WHAT THE TASK REQUIRES>
Would you copy all lines in the data that contain the word "option"?

** DATA follows **

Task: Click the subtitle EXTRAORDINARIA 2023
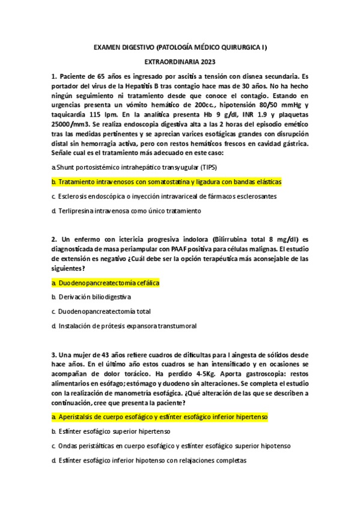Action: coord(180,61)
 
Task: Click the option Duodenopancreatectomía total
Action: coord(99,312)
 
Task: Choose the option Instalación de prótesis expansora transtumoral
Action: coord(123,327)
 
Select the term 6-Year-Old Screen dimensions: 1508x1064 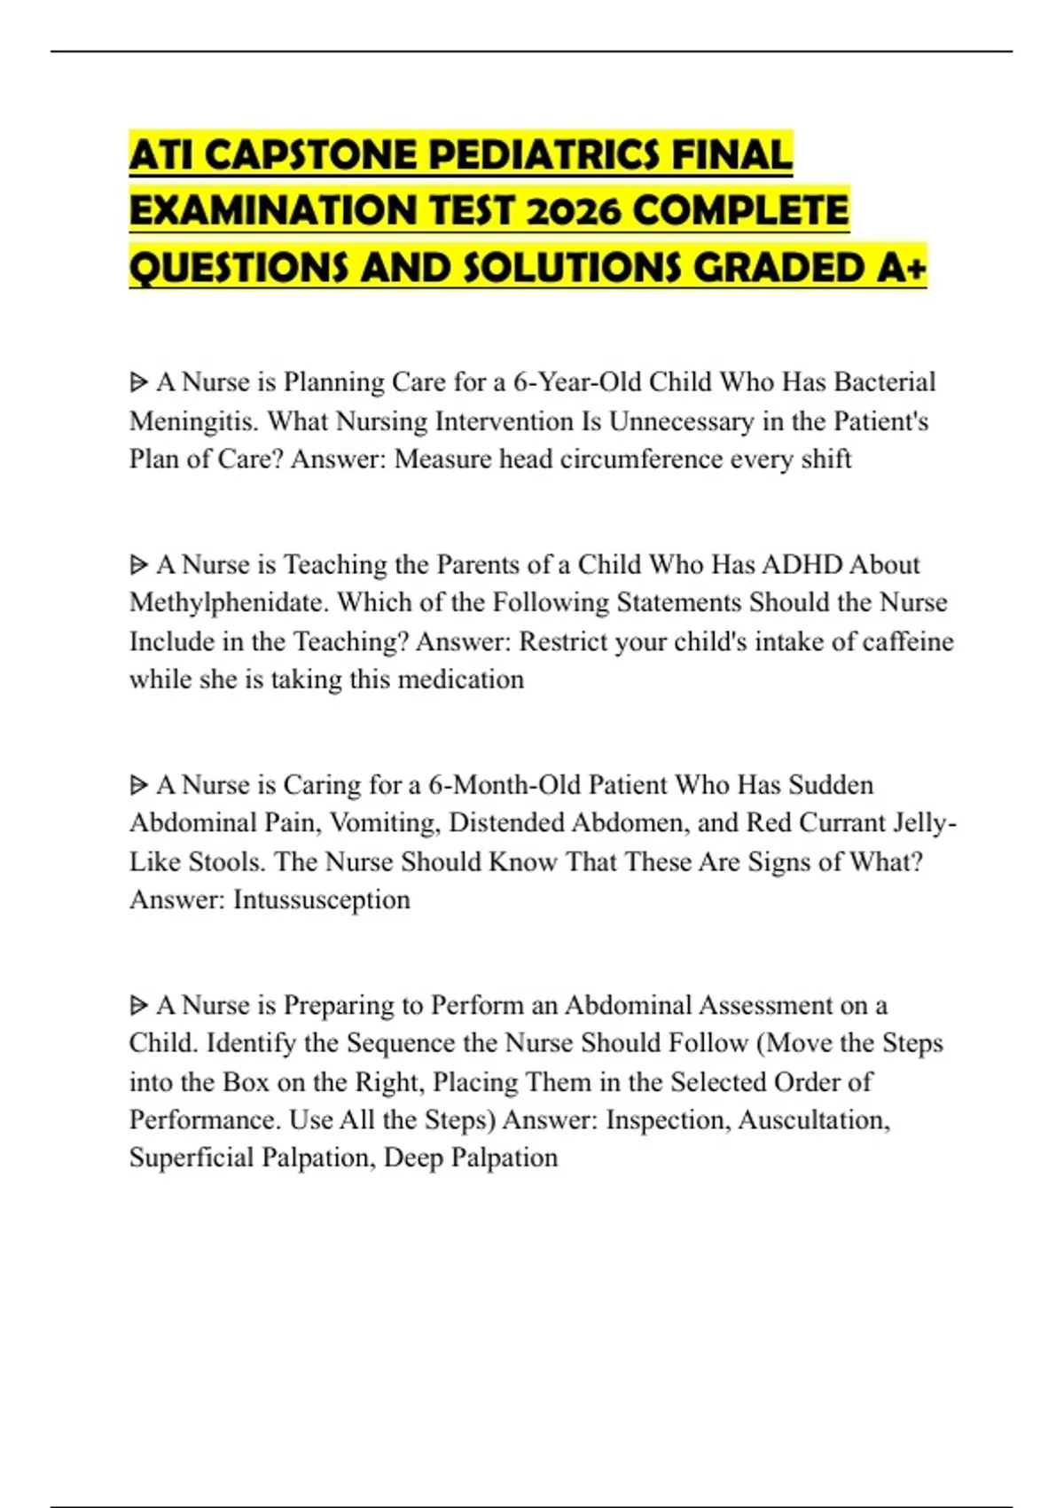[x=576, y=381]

** End of DATA **
** DATA follows **

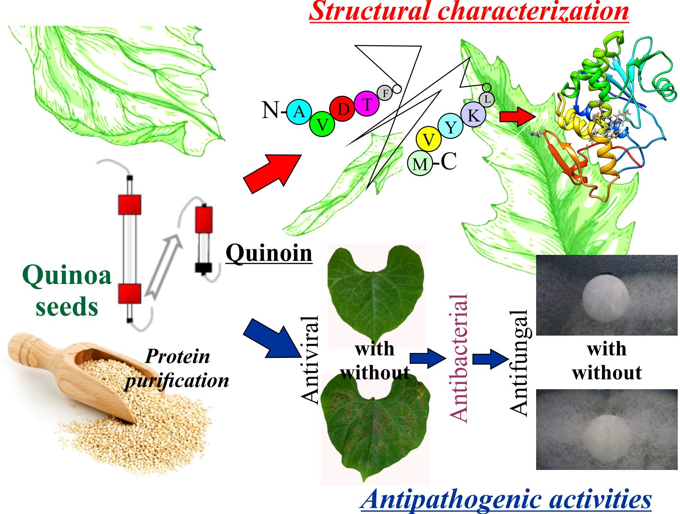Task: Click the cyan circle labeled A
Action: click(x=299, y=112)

** End of DATA **
** DATA follows **

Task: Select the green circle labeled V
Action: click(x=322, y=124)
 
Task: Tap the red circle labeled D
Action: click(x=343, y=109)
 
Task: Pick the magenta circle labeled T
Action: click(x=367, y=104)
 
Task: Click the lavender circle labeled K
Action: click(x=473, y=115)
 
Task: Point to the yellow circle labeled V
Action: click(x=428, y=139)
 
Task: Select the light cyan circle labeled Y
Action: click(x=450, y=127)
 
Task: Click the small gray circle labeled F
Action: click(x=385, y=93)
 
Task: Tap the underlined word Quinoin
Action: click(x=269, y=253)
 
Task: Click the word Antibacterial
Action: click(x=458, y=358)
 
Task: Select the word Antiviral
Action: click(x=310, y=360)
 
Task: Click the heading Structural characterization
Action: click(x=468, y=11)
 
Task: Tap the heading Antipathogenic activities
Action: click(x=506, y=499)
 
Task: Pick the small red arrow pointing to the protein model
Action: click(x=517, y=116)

** End of DATA **

PROBLEM SOLUTION>
Task: Click the option Duodenopancreatectomía total
Task: Choose the option Instalación de prótesis expansora transtumoral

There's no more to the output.